Photo Credit: Mark Hough
Funding Our Future: The Bipartisan Infrastructure Law Can Accelerate Net-Zero Transportation — Or Hit the Brakes
How states, cities, and civil society can use once-in-a-decade funding to reduce emissions, improve public health, and boost local economies.
Lately, the shortcomings of the US transportation system have become front page news almost daily. The invasion of Ukraine has laid bare the impacts of global oil dependence, with gasoline and diesel prices reaching record highs.
Road congestion has roared back as people return to the office, while public transit systems are still seeing much lower ridership than before the COVID-19 pandemic. Nevertheless, the abrupt pandemic-driven shift in our lifestyles also gave us a small taste of what is possible if we invest in a better, more modern transportation system — shared streets lined with outdoor dining, cleaner air, less traffic, and more affordable transportation for all Americans.
A new report from the America Is All In coalition, authored by RMI, shows that institutions at every level of society, including policymakers, corporations, and civil society, have a role to play in creating a clean transportation system. America Is All In, which RMI co-leads, comprises more than 4,000 nonfederal institutions committed to climate action, and the coalition’s new report provides tactics for deploying available federal funding to electrify vehicles and improve mobility for a wide variety of communities across the country.

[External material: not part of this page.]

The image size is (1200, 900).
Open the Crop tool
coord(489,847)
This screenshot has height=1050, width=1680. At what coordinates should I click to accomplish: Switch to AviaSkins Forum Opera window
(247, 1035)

Right now, the federal government is deploying billions of dollars across the United States for transportation-related infrastructure projects through the bipartisan infrastructure law, also known as the Infrastructure Investment and Jobs Act (IIJA), to create a cleaner, more resilient, and more equitable transportation system. This funding, along with current policies and actions, has the potential to help decarbonize the transportation sector and reduce transportation-specific emissions by up to 19 percent. If states, businesses, and civil society spend this money in ways that reduce emissions, such as on EV charging and public transit, they can also improve the health and vibrancy of their communities.
However, progress is not guaranteed. The Georgetown Climate Center found that the funding could actually increase emissions if not used strategically — and instead spent on traditional transportation projects, such as highway expansions. Importantly, federal money spent on climate-forward solutions can help unlock additional nonfederal funding to make more projects a reality — whether from state or city government matching funds, private-sector investment opportunities, or both.
Using IIJA Investments to Kick-Start the Clean Transition
According to a recent survey, most governments, communities, and individuals around the country want to electrify their vehicles, but the infrastructure is not yet built to support the entire country. The IIJA does invest billions of dollars in infrastructure, but for the most part, it doesn’t require states and cities to use the funding for climate projects. So, the challenge is: how can we use this once-in-a-decade funding opportunity to address climate change?
The transportation sector offers a particularly promising opportunity for investment, as it accounts for one-fifth of US greenhouse gas emissions, and the infrastructure package allots roughly $600 billion for transportation projects. That funding can be used for climate projects like public transit, EV charging infrastructure, and pedestrian- or bike-friendly streets. These types of investments don’t just save money down the line, they also make electrification solutions cost-effective and reliable for everyone.
Investing in clean transportation projects creates a wide range of additional benefits, improving health, safety, equity, and the economy. For example, Denver’s seven-year-old bus fleet, the Bustang, has already provided the city with quantifiable climate and health benefits. Since building the fleet, the Colorado Department of Transportation estimates that 100,000 cars are no longer on Colorado’s highways and 460,000 metric tons of carbon have been slashed from the state’s annual emissions.
Every Organization Can Make an Impact
Each one of us has a role to play in ensuring the nation uses these infrastructure dollars right. America Is All In is leading that effort by providing a guidebook for how states, local governments, businesses, and members of civil society can each help the nation make climate-smart transportation investments.
Businesses and civil society can take direct action to support clean transportation solutions. Companies can reduce their own emissions through electrifying fleets and providing employee incentives for transit. Civil society organizations like faith groups and cultural institutions can educate people on the benefits of clean transportation — while universities and other educational institutions play a unique role in training the workforce building our climate-resilient future.
And these organizations have a critical role to play in engaging with state and local policymakers to advocate for clean transportation solutions — focusing on ways to localize and increase benefits across the country.
Our new report lays out more than a dozen specific tactics different groups can use to drive momentum for clean transportation solutions, including related resources and a table describing available funding opportunities.
This new, historic influx of federal funding for clean transportation is a pivotal opportunity to get our communities back on track for a cleaner, safer, healthier, and happier future. We can choose to build the communities we want to live and work in, and now is our best chance to do it. In this decisive decade for the climate crisis — a timed test that we only get to take once — there is not a moment to waste.